Spindle - thanks for the link. WOW that forum offers a lot - a tad overload!! Seems like everyone suggest Mr Sawdust book for RAS. Guess I'll have to get one.


----------



## woodturner52 (Sep 25, 2012)

Have this RAS. Inherited from my Dad. Used it a lot in my teens. High school wood shop and all. Great for dado work and tenons. Wouldn't trade it for anything. The only thing I had to do was clean out on/off switch. Still works great as in my teens. Use it in my own shop. In the process of replacing table and checking accuracy. Currently reading Mr. Sawdust book finding it invaluable. Only thing is anti-kickback bar is missing. Have to be extra careful when ripping. Haven't found replacement yet. Might have to make one.


----------



## wapakfred (Jul 29, 2011)

Harold, if you want I can e mail you a PDF that's written by the same guy who wrote that first article you linked. Only this one has pics and is a little more thorough with it's details. PM me an email address if you want it.


----------



## TajBuilder (Aug 6, 2008)

Most users agree that the DeWalt radial arm saws began to decline in quality after Black and Decker bought the company in 1960 and I'm not sure I can agree with Harold that the r1350 from around 1967 is one of the better ones. This is one of the first saws that DeWalt made after they changed from the excellent design of the positive miter stops that were used for over 30 years. The spring loaded lever mechanism is harder to align than the old design and I question whether it will hold its alignment like the older saws.

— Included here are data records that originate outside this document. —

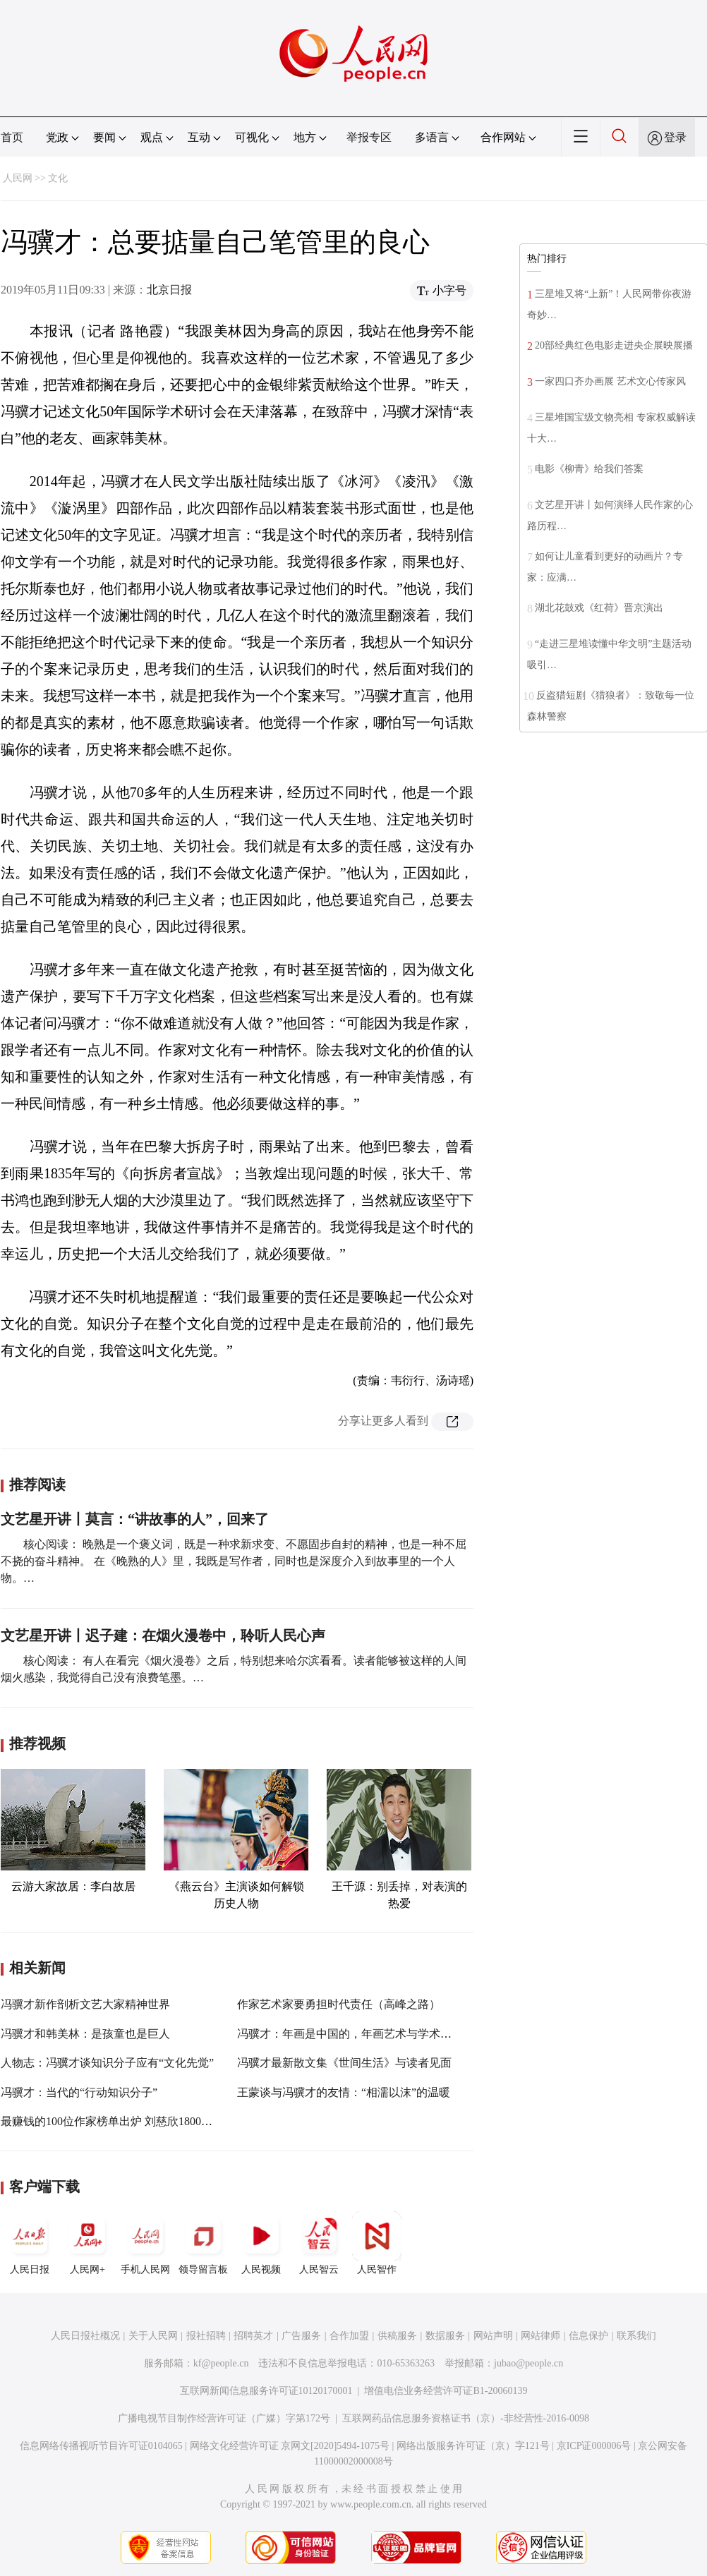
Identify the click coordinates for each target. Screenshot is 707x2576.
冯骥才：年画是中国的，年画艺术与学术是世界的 (361, 2034)
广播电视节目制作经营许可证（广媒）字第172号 (224, 2418)
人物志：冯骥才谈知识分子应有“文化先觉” (107, 2063)
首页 (12, 137)
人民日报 (29, 2243)
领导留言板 (203, 2243)
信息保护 (588, 2335)
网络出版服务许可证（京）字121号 (473, 2446)
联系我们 (636, 2335)
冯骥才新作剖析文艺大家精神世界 (85, 2004)
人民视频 (261, 2243)
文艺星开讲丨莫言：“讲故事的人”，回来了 (135, 1519)
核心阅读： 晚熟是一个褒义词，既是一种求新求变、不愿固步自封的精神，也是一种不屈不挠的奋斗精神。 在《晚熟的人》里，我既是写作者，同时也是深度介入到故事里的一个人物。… (233, 1561)
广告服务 (301, 2335)
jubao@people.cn (528, 2363)
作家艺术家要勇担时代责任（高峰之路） (338, 2004)
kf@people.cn (221, 2363)
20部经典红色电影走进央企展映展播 (614, 345)
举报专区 (369, 137)
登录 (675, 137)
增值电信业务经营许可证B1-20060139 (445, 2390)
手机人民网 (145, 2243)
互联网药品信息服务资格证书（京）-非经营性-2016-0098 (465, 2418)
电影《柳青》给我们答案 (589, 469)
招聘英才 (253, 2335)
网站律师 (540, 2335)
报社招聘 (206, 2335)
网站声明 (493, 2335)
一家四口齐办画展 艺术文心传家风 (610, 381)
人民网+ (87, 2243)
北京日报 (169, 290)
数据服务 (445, 2335)
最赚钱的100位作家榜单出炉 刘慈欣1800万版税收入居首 (140, 2121)
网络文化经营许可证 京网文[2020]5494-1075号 (290, 2446)
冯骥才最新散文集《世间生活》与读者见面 (344, 2063)
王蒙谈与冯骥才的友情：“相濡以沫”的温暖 (343, 2092)
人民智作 (376, 2243)
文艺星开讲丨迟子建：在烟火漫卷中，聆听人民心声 (163, 1635)
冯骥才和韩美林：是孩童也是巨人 (85, 2034)
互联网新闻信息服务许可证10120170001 (266, 2390)
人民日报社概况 (85, 2335)
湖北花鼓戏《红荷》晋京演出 (599, 608)
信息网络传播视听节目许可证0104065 (101, 2446)
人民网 (17, 178)
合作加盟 (349, 2335)
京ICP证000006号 (594, 2446)
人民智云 (319, 2243)
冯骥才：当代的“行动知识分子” (79, 2092)
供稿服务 (397, 2335)
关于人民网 (153, 2335)
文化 (58, 178)
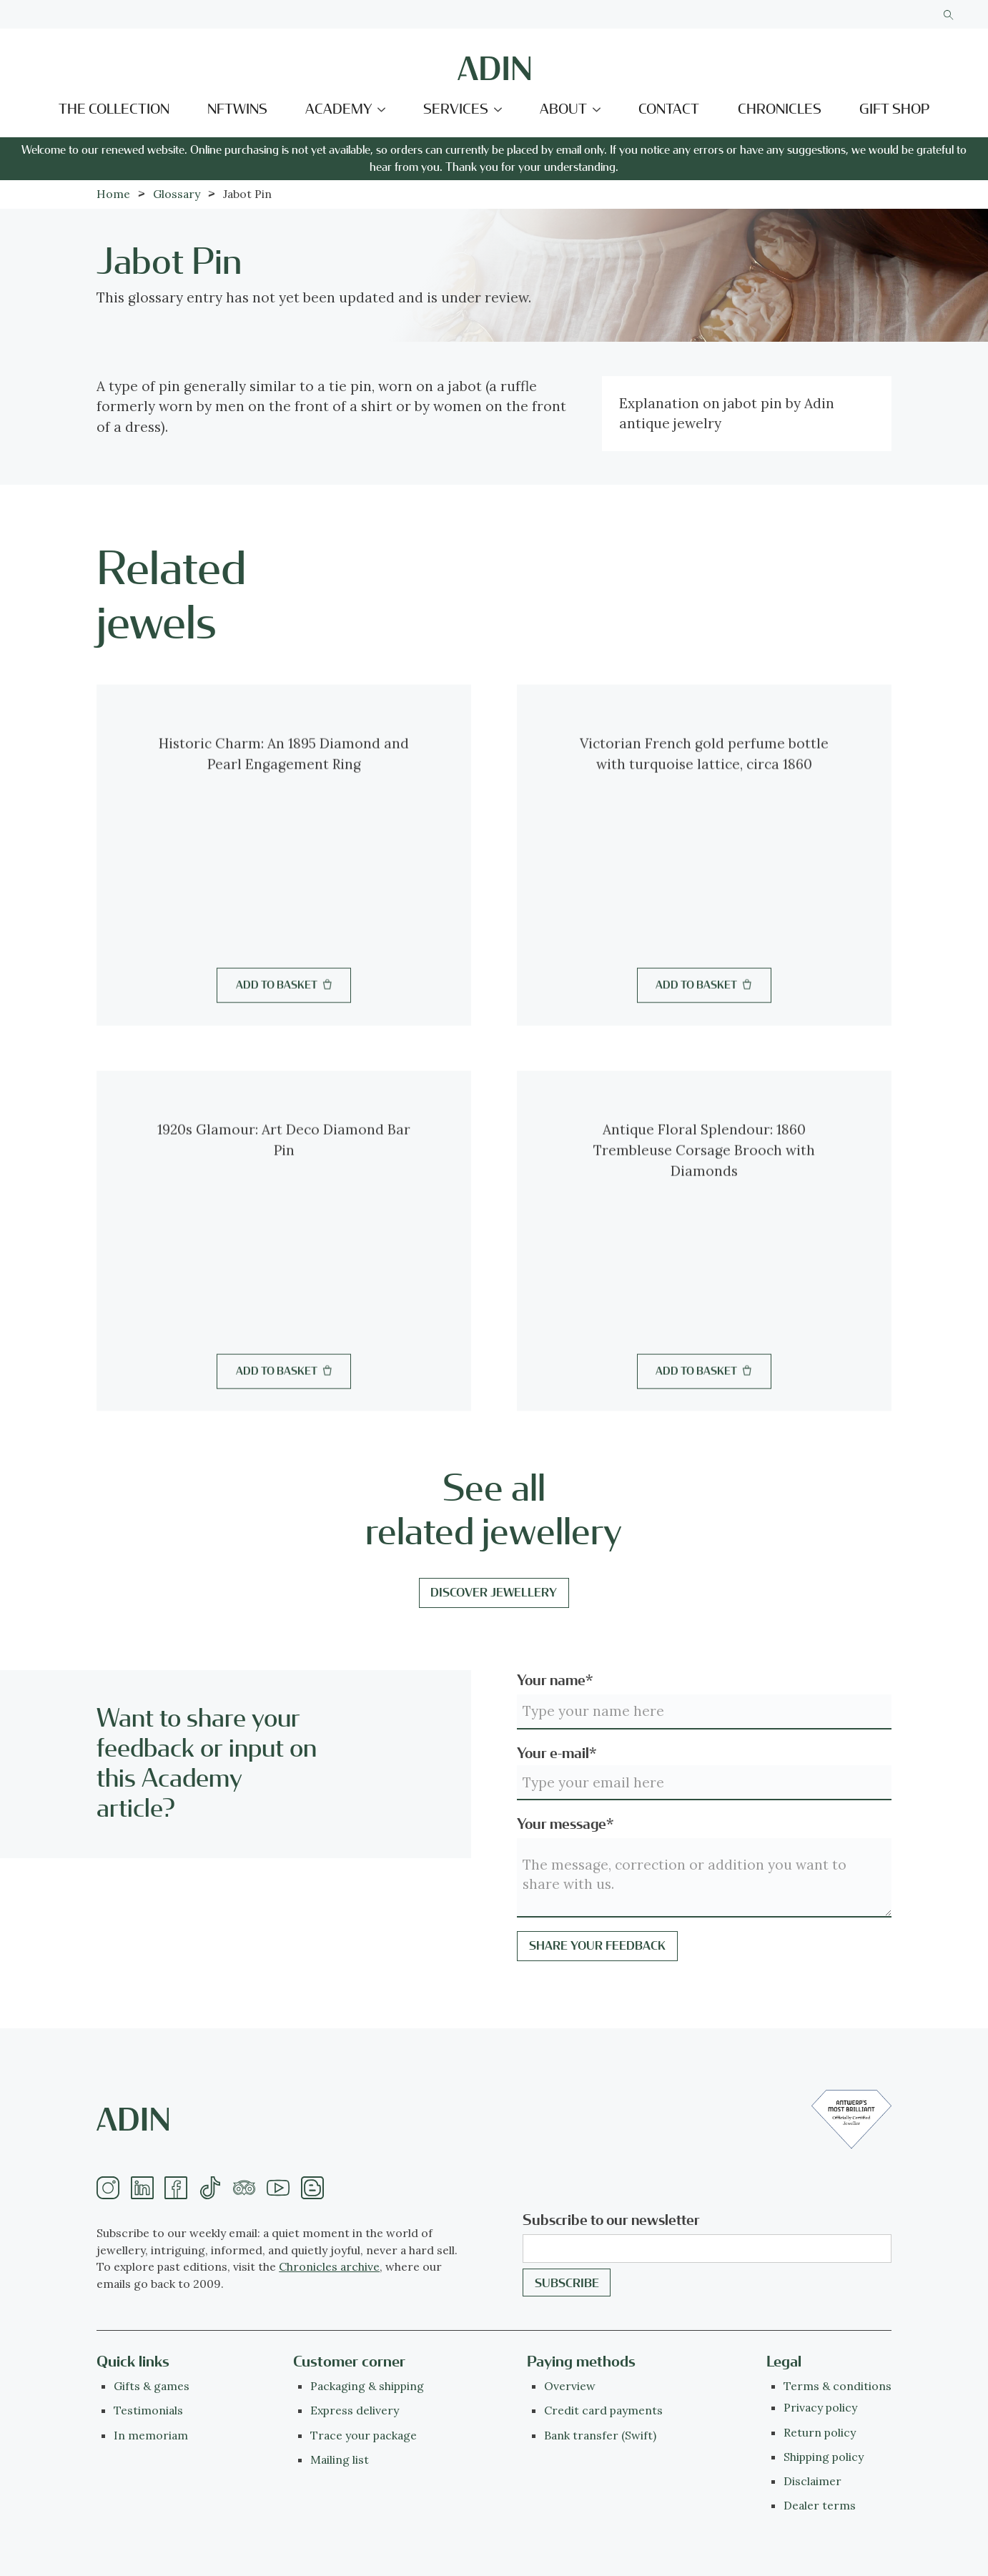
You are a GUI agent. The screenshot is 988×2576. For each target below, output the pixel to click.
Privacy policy (820, 2407)
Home (113, 194)
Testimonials (148, 2410)
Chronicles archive (329, 2266)
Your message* (565, 1824)
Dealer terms (820, 2505)
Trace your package (363, 2435)
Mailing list (339, 2459)
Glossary (176, 194)
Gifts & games (151, 2386)
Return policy (820, 2432)
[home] (494, 67)
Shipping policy (824, 2456)
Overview (570, 2386)
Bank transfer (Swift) (600, 2435)
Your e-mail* (556, 1753)
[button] (346, 110)
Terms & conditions (837, 2386)
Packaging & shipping (367, 2386)
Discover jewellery (493, 1592)
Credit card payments (603, 2410)
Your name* (555, 1680)
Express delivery (354, 2410)
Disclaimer (812, 2481)
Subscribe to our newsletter (611, 2220)
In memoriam (151, 2435)
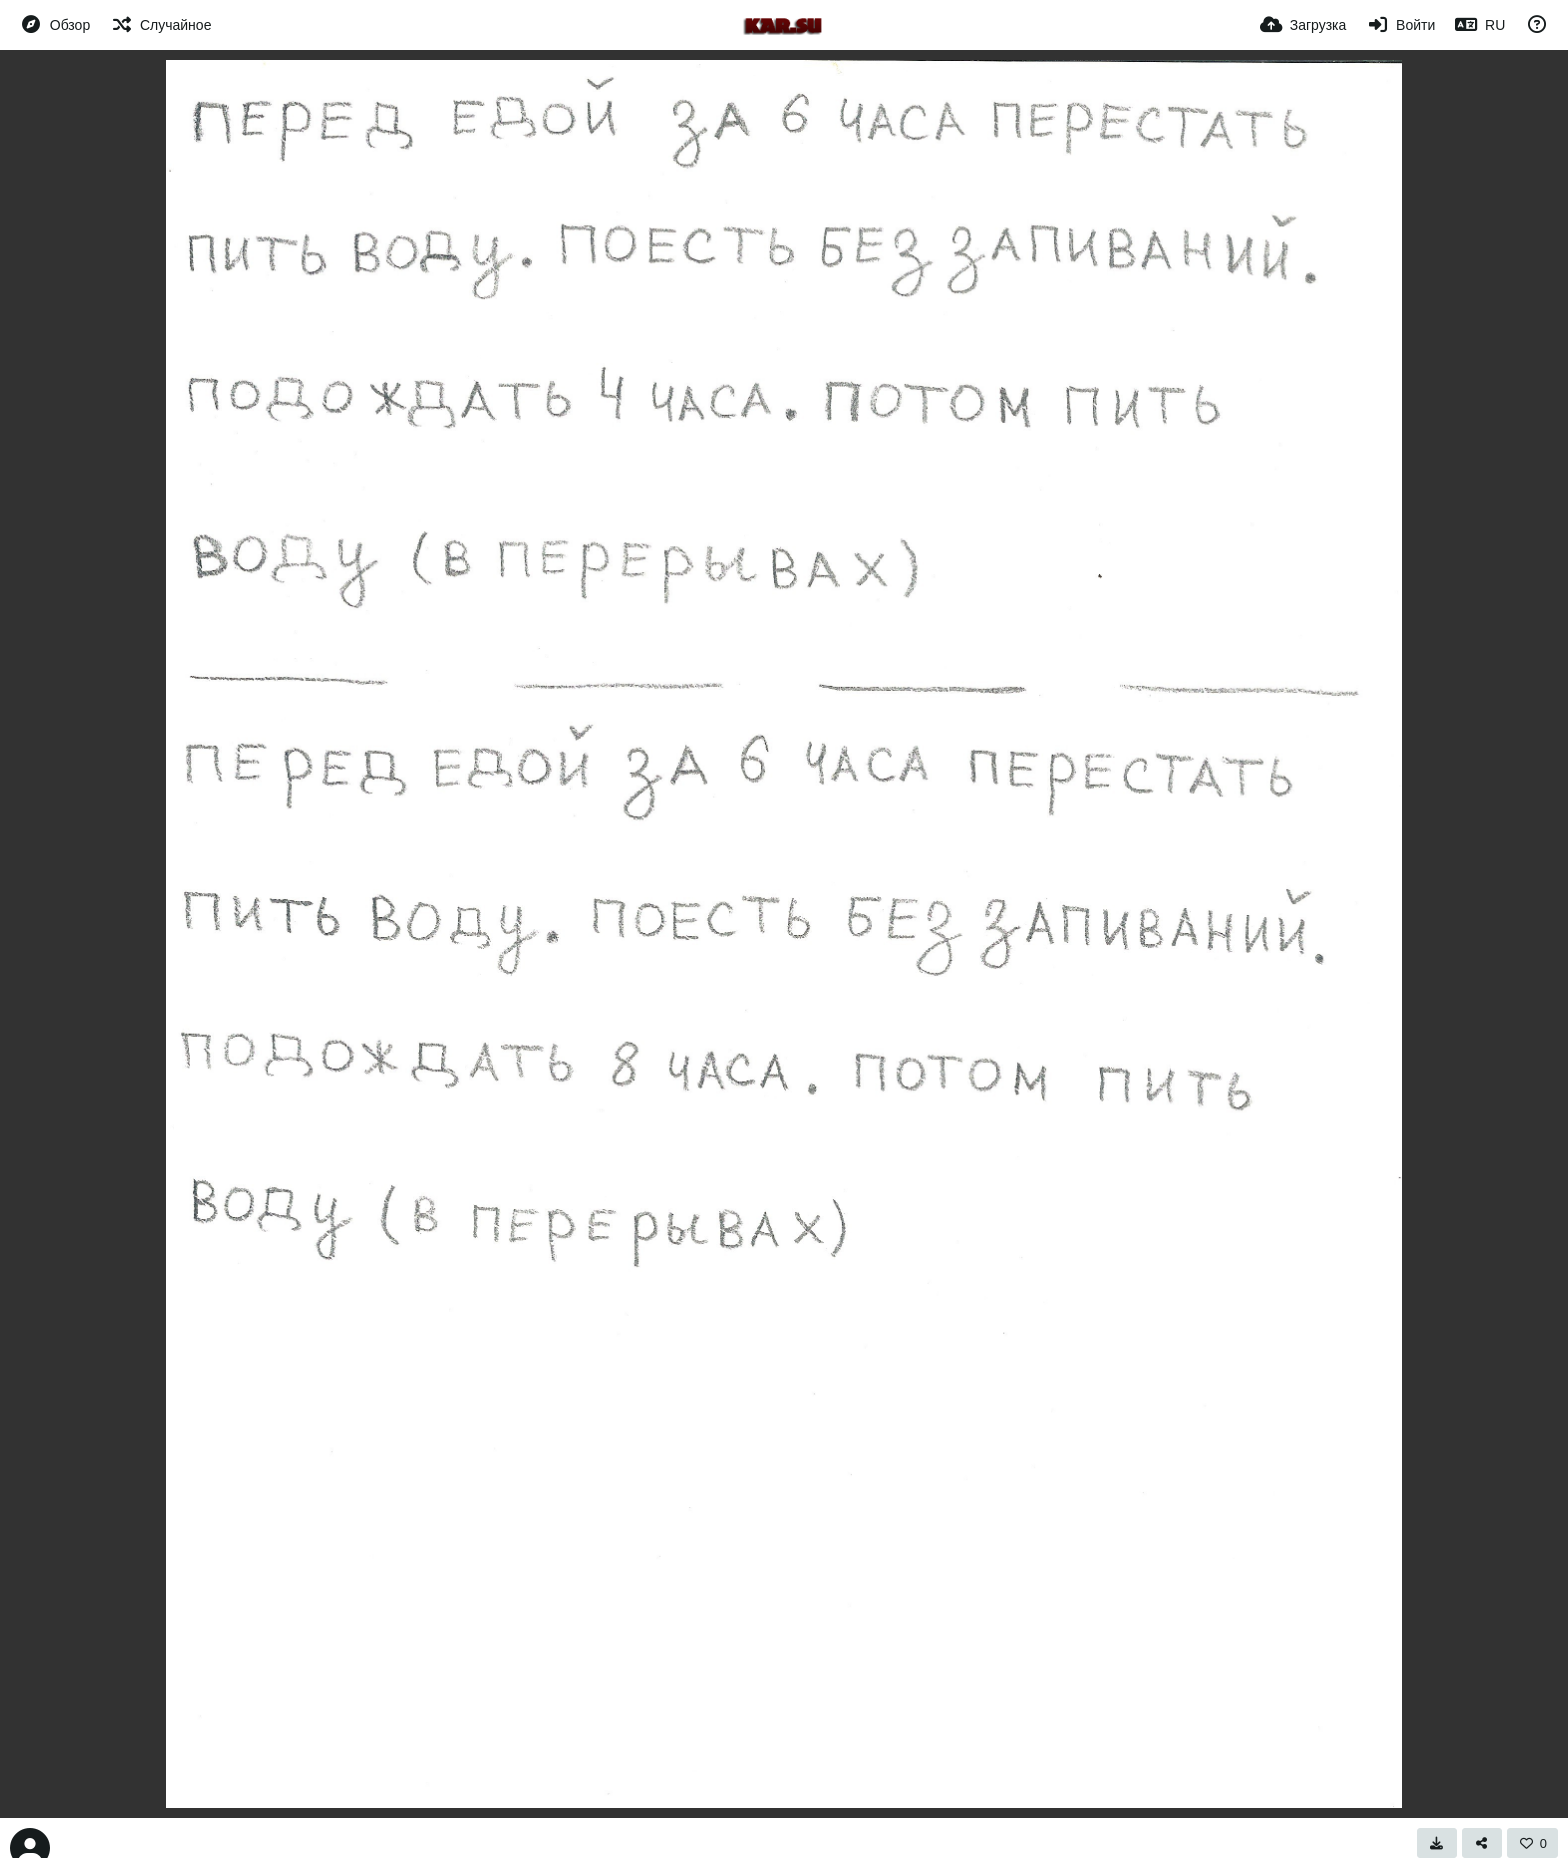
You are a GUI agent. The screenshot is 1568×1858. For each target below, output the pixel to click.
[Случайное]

I have the larger T1531 type A from 1968 that has the older style positive miter stops. While it has a better motor, the rest of the saw is not nearly as stout as my 1957 DeWalt GWI that was built when AMF owned the company.

I don't own an r1350 and would be curious to hear Woodturner52's experience after he builds his new table and tunes up the saw.


----------